As part of medication, Treasa was exposed to electroconvulsive therapy, a procedure done under general anesthesia, in which electric currents are passed through the brain to trigger a brief seizure. Treasa confesses she has never undergone more pain.
“It is done to resuscitate people. Imagine being electrocuted in the brain,” she says.
Though Ms Mbeka is on medication – she goes for monthly injections – she does most of mind therapy on her own with the help of her friends.
“I also read lots of Bible verses and read a lot of and survival stories from Schizophrenics. I also watch inspirational videos from TED talks and Oprah Winfrey and basically try to avoid people with negative energy because being around them is not useful to my condition,” says Treasa.
She confesses that she is in a better place. Now back to blogging and creating YouTube videos, she mostly to shares her experience with the mental condition.
“I couldn’t do anything alone including going to the toilet. I thought people were watching me or that someone was coming to attack me. I couldn’t even recognise my own dad. I was in really bad shape,” she says, adding that she is now reaching out to schizophrenic people to encourage them in their struggle with the condition.
Faith Nafula, a private psychiatrist in the city says the hyper nature of the university surrounding can easily aggravate the condition of people with mental disorders.
“A lot goes on in a university and it may not help for someone with a mental disorder to get too much involved in every hype,” says Ms Nafula.
Even then, what helps young people with schizophrenia eventually is sticking to people who understand them and those who offer them strong psycho-social support, says Ms Nafula.
According to the psychiatrist, the fact that Treasa is ready to share her own story about the condition that is still stereotyped shows that she is on a positive journey to recovery, and to help people with similar condition while at it.

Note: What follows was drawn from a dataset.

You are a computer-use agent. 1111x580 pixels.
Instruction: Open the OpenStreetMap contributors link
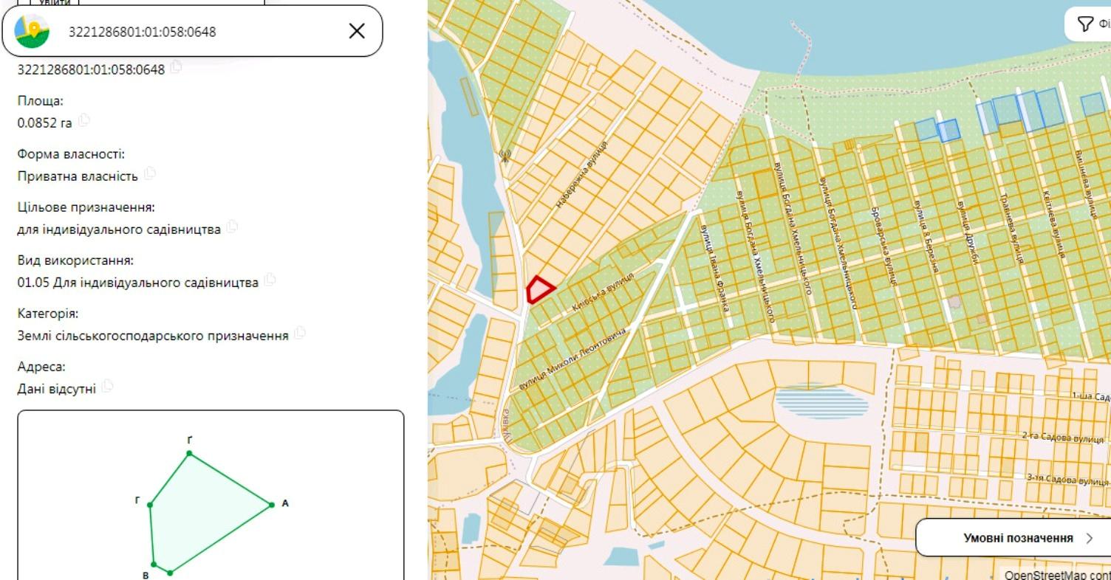(1057, 574)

Peter Ngugi, a student counselor at Karatina University says that different students adapt to university life differently, making some go through different types of mental disorder.
“The university is major transition in a student’s life since it presents many challenges that one must adjust to. For some, it is usually the first time for them to take full charge of their lives. This comes with a lot of pressure on them,” says Mr Ngugi.
According to the student counselor, most of the cases that are lodged with the counseling office are thus usually inclined to mental disorder. Some, he says, which appear as petty as distress from strained relationships or petty theft cases often trigger various mental conditions.
To deal with this new reality, the student counselling office at Karatina University has employed a Diagnostic and Statistical Manual of Mental Disorders, a tool against which mental disorders are measured.
Trained counselors in the offices listen to the students’ emotional state after which they decide whether or not the experiences are diagnostic features of a mental disorder. If the results are positive, the office engages services of a psychiatrist.